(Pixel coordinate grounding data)
╭──
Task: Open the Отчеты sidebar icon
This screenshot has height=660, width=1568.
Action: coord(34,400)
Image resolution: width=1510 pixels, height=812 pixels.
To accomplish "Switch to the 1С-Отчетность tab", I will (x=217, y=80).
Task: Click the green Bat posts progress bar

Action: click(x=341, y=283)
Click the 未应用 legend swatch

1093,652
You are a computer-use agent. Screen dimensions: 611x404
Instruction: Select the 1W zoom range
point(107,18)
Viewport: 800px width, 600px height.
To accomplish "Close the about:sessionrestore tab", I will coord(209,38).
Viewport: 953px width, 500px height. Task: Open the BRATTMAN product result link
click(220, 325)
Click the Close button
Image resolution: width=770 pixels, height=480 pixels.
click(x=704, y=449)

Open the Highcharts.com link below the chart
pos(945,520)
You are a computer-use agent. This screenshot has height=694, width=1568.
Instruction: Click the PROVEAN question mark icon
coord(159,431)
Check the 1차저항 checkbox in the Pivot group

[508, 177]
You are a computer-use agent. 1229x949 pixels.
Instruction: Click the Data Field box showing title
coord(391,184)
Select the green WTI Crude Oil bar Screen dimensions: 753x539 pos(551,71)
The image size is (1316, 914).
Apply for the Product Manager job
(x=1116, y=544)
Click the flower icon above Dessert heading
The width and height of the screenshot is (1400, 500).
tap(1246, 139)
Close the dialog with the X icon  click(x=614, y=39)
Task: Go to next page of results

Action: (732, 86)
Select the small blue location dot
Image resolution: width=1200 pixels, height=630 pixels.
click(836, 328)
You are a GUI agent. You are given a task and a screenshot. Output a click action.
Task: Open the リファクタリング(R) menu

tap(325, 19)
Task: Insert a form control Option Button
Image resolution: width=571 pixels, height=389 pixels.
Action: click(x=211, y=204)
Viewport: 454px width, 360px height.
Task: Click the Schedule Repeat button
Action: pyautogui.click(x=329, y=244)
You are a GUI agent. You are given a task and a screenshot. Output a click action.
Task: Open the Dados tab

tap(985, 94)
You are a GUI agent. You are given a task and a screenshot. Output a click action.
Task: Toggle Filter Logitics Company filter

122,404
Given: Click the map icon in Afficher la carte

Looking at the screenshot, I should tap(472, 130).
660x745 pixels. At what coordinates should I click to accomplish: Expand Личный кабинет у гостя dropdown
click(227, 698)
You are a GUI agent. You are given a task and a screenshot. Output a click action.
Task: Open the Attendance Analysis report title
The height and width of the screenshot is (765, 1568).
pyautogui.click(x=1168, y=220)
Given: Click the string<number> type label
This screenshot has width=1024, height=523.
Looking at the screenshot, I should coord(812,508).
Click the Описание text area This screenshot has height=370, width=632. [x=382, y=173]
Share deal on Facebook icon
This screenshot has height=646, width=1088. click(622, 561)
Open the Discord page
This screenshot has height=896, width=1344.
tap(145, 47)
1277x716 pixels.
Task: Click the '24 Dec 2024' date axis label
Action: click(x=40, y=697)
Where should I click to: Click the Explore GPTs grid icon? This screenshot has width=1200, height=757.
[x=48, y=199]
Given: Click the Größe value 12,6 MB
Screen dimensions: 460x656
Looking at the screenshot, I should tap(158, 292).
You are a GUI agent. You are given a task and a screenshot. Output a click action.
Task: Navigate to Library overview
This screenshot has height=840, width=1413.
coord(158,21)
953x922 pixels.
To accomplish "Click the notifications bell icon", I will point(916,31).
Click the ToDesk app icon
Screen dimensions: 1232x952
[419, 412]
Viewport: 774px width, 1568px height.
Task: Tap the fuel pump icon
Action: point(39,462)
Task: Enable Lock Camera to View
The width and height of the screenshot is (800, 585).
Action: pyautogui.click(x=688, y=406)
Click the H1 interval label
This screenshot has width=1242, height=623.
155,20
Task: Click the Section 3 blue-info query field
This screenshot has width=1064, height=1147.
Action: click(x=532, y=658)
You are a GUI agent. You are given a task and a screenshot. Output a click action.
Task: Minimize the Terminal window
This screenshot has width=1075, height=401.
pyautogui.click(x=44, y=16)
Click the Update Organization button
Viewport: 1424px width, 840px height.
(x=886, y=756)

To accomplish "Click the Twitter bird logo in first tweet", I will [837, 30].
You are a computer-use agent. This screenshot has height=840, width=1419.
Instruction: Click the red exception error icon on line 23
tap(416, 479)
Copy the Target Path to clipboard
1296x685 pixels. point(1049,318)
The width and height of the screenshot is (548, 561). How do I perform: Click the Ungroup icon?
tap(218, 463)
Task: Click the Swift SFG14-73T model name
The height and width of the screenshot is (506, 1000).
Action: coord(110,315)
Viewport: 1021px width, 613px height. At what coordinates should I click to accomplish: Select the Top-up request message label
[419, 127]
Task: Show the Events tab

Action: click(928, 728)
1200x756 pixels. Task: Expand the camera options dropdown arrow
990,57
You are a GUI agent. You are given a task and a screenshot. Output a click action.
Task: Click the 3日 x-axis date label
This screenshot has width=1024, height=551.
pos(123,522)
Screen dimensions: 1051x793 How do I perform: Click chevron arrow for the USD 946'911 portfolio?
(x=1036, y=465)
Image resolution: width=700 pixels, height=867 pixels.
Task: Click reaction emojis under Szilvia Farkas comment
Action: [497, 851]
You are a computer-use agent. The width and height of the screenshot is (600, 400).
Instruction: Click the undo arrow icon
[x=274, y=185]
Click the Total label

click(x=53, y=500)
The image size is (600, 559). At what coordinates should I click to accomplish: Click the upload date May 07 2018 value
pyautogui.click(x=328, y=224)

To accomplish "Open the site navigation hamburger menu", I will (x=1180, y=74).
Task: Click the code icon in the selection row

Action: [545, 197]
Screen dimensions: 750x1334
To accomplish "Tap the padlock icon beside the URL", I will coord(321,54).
╰──
→ WORK INSTRUCTION
In the entries above, find the line holding "Task: Go to next page of results" and the line holding "Open the Discord page", then retype exactly those two lines and every line between them, and nothing else.

→ ANSWER AREA
Task: Go to next page of results

Action: (732, 86)
Select the small blue location dot
Image resolution: width=1200 pixels, height=630 pixels.
click(836, 328)
You are a GUI agent. You are given a task and a screenshot. Output a click action.
Task: Open the リファクタリング(R) menu

tap(325, 19)
Task: Insert a form control Option Button
Image resolution: width=571 pixels, height=389 pixels.
Action: click(x=211, y=204)
Viewport: 454px width, 360px height.
Task: Click the Schedule Repeat button
Action: pyautogui.click(x=329, y=244)
You are a GUI agent. You are given a task and a screenshot. Output a click action.
Task: Open the Dados tab

tap(985, 94)
You are a GUI agent. You are given a task and a screenshot. Output a click action.
Task: Toggle Filter Logitics Company filter

122,404
Given: Click the map icon in Afficher la carte

Looking at the screenshot, I should tap(472, 130).
660x745 pixels. At what coordinates should I click to accomplish: Expand Личный кабинет у гостя dropdown
click(227, 698)
You are a GUI agent. You are given a task and a screenshot. Output a click action.
Task: Open the Attendance Analysis report title
The height and width of the screenshot is (765, 1568).
pyautogui.click(x=1168, y=220)
Given: Click the string<number> type label
This screenshot has width=1024, height=523.
Looking at the screenshot, I should coord(812,508).
Click the Описание text area This screenshot has height=370, width=632. [x=382, y=173]
Share deal on Facebook icon
This screenshot has height=646, width=1088. click(622, 561)
Open the Discord page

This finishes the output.